ReplyDeleteWe know a lot about the geographical features of your world...as a RPG enthusiast i am wondering about the cultures and inhabitants of the world and its history. Will you discuss this as well? I'd really like to get to know this world.
On a geographical note: will we see regional-maps in later stages of your project?
Cheers
Eilathen
I'm currently writing the histories of various regions for the current age (the Fifth-Age), which spans around 5,000-years. I've realised that the process of writing a detailed account for one region is impossible to finish without altering the details of neighbouing regions, so there's a lot of back-and forth updating old places that I've 'completed' whenever I add a new region to my encyclopaedia.

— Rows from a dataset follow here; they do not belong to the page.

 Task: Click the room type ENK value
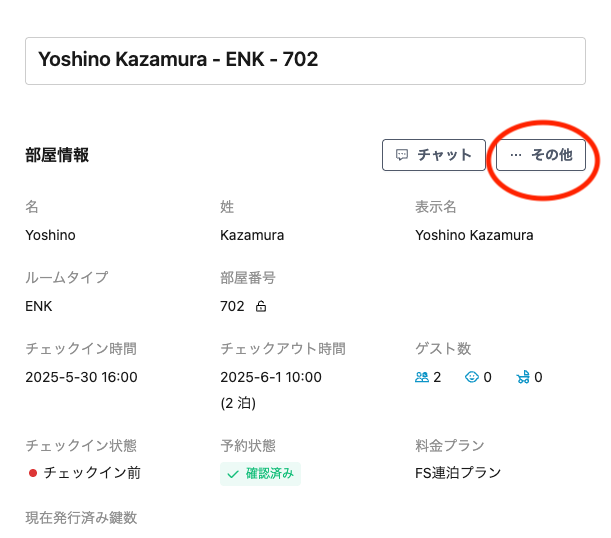pos(39,306)
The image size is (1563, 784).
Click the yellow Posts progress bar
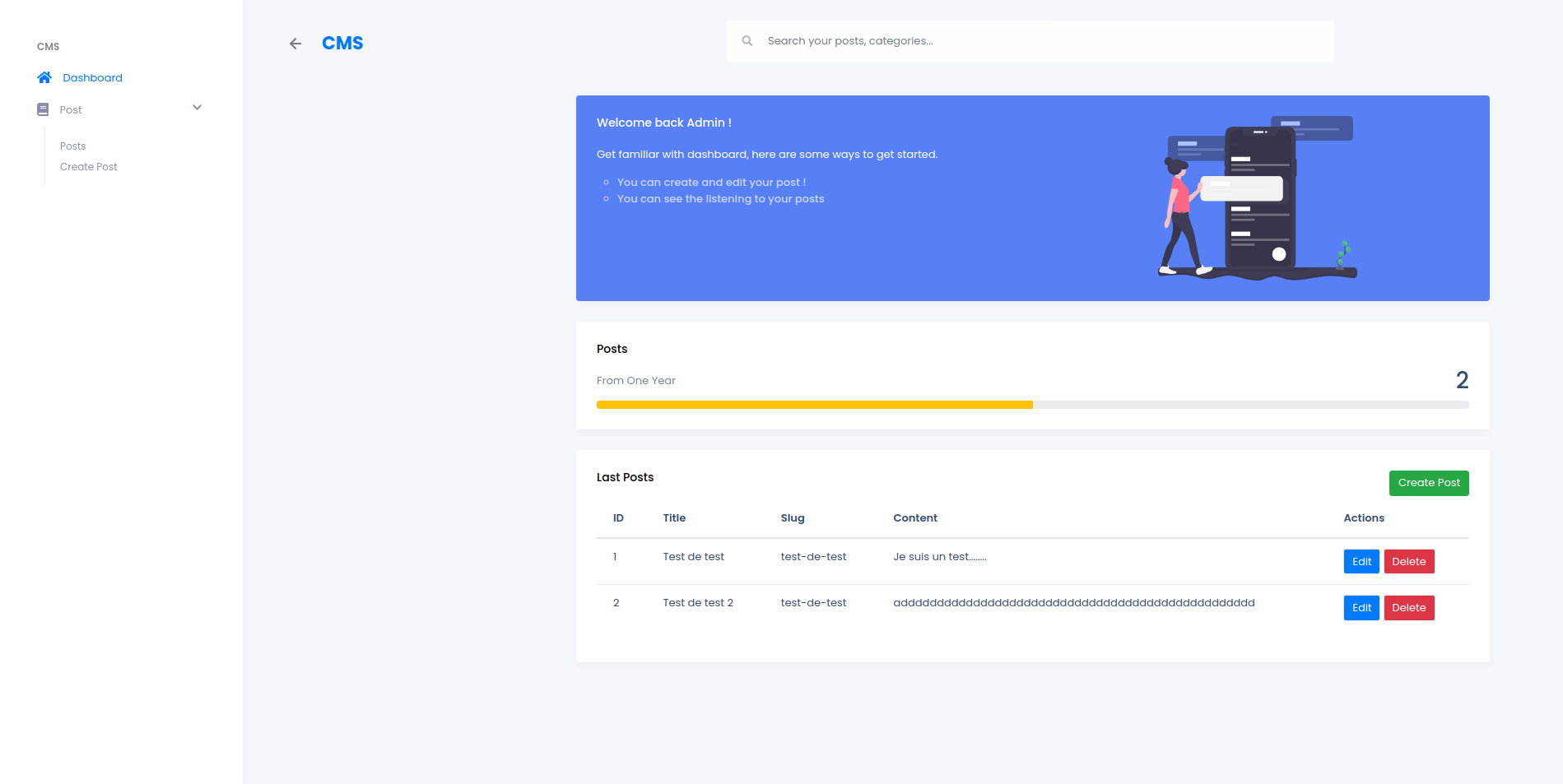coord(814,405)
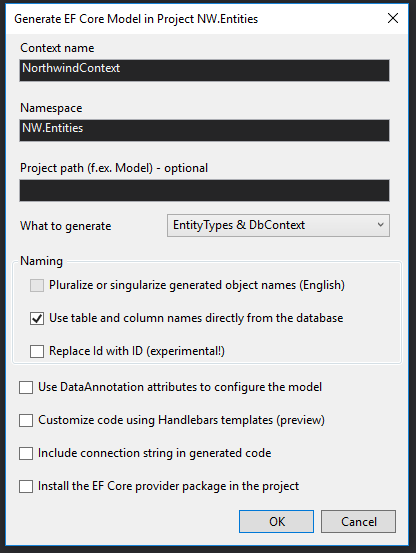Check Use DataAnnotation attributes option
Screen dimensions: 416x553
coord(26,387)
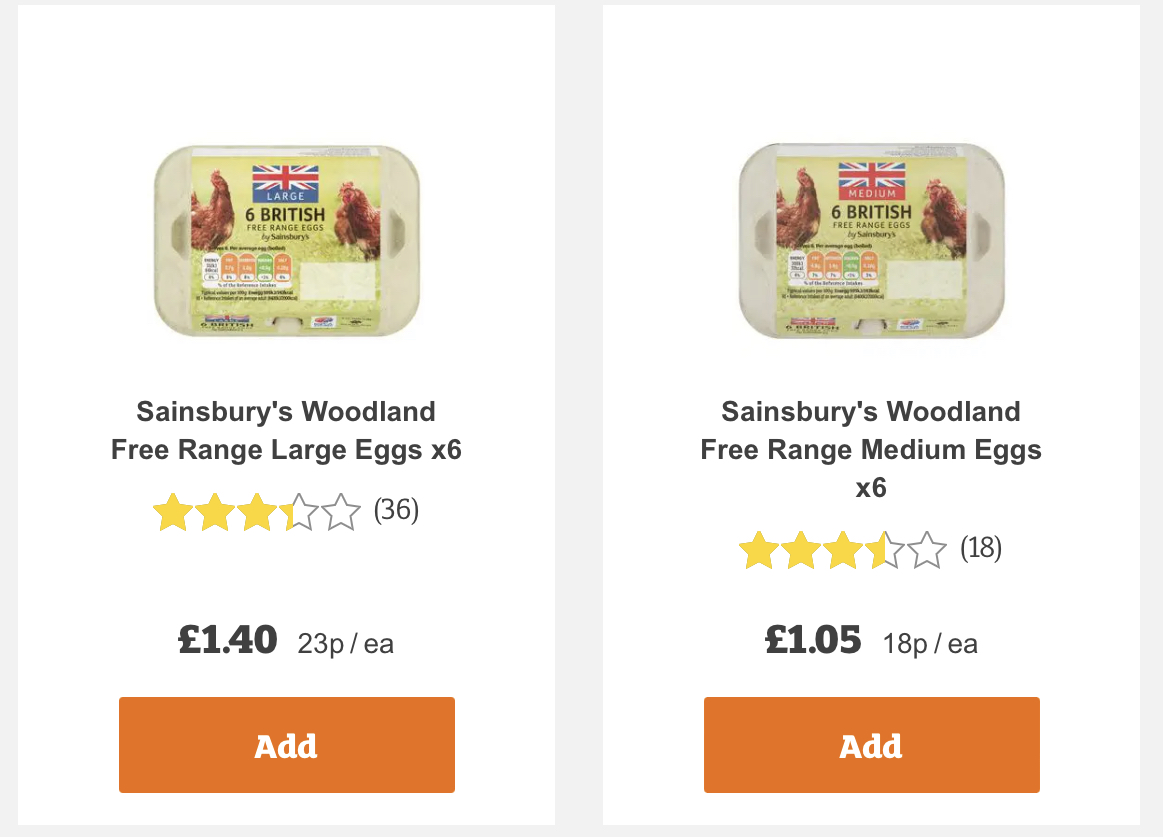1163x837 pixels.
Task: Open the Medium Eggs carton image
Action: point(871,241)
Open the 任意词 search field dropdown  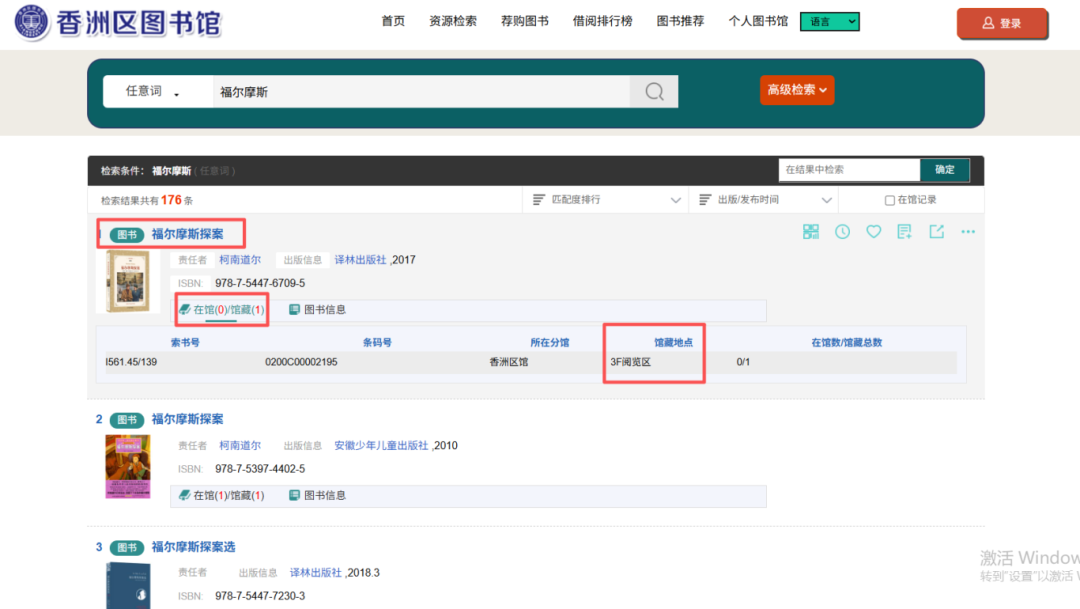(x=152, y=92)
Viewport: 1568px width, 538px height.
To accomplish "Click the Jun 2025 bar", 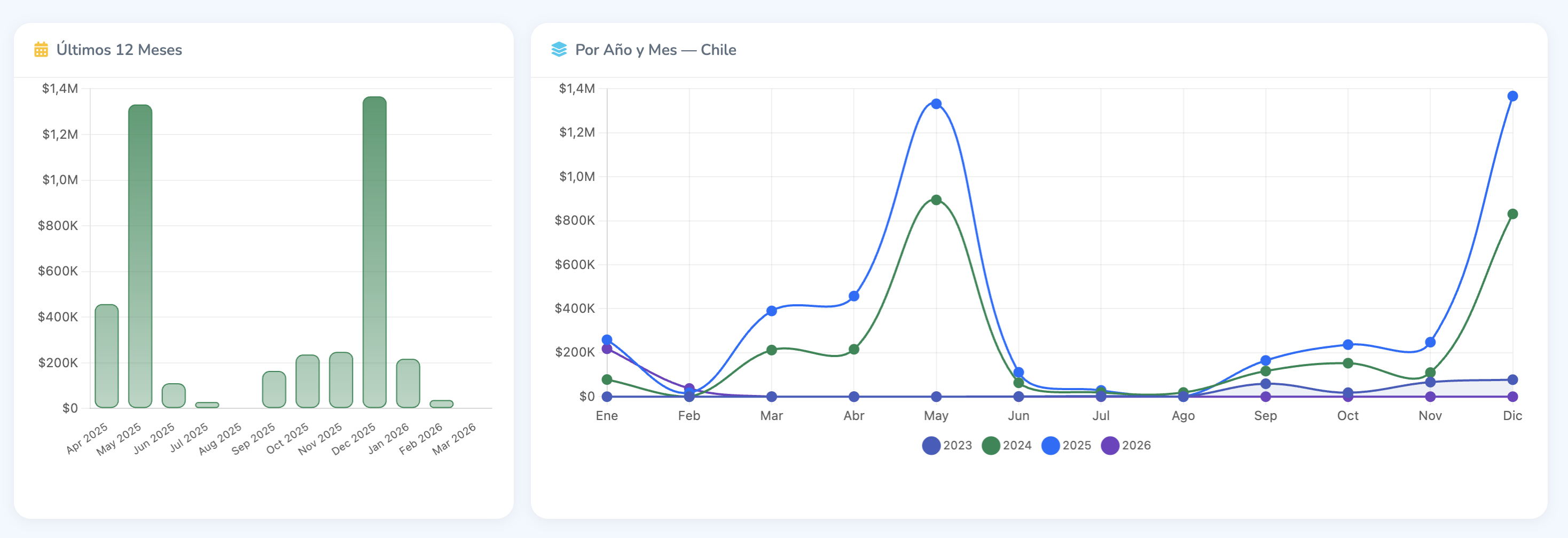I will (x=174, y=395).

ReplyDeleteI explained the 10-major influencing factors on the world in an earlier post, but in a nutshell the world was kept alive by the desires and dreams of the Two-and-twenty Demiurges (creator-gods, who shaped the world and its environs with their hands). The over-deity saw their world and declared it perfect, though they continued shaping the world, bringing imperfection to it. their creator, the over-deity, was angered y their hubris and punished them, stripping them of the greater of their powers, imprisoning them on the world of Elyden, where they eventually became leaders to the mortals who followed them.
Most of the demiurges slowly went crazy and, as they lost followers, they weakened, with most of them falling into a torpid state. As their actions in life shaped the world, so too do their nightmares and bitter visions shape the world as they decay, and the natural laws have slowly begun to unravel.
the remnants of the mortal races have inherited this world, which is slowly becoming corrupted by their dead gods' dreams - Elyden is a dying world, its people diminishing, the majority of its cities ruined, hollow.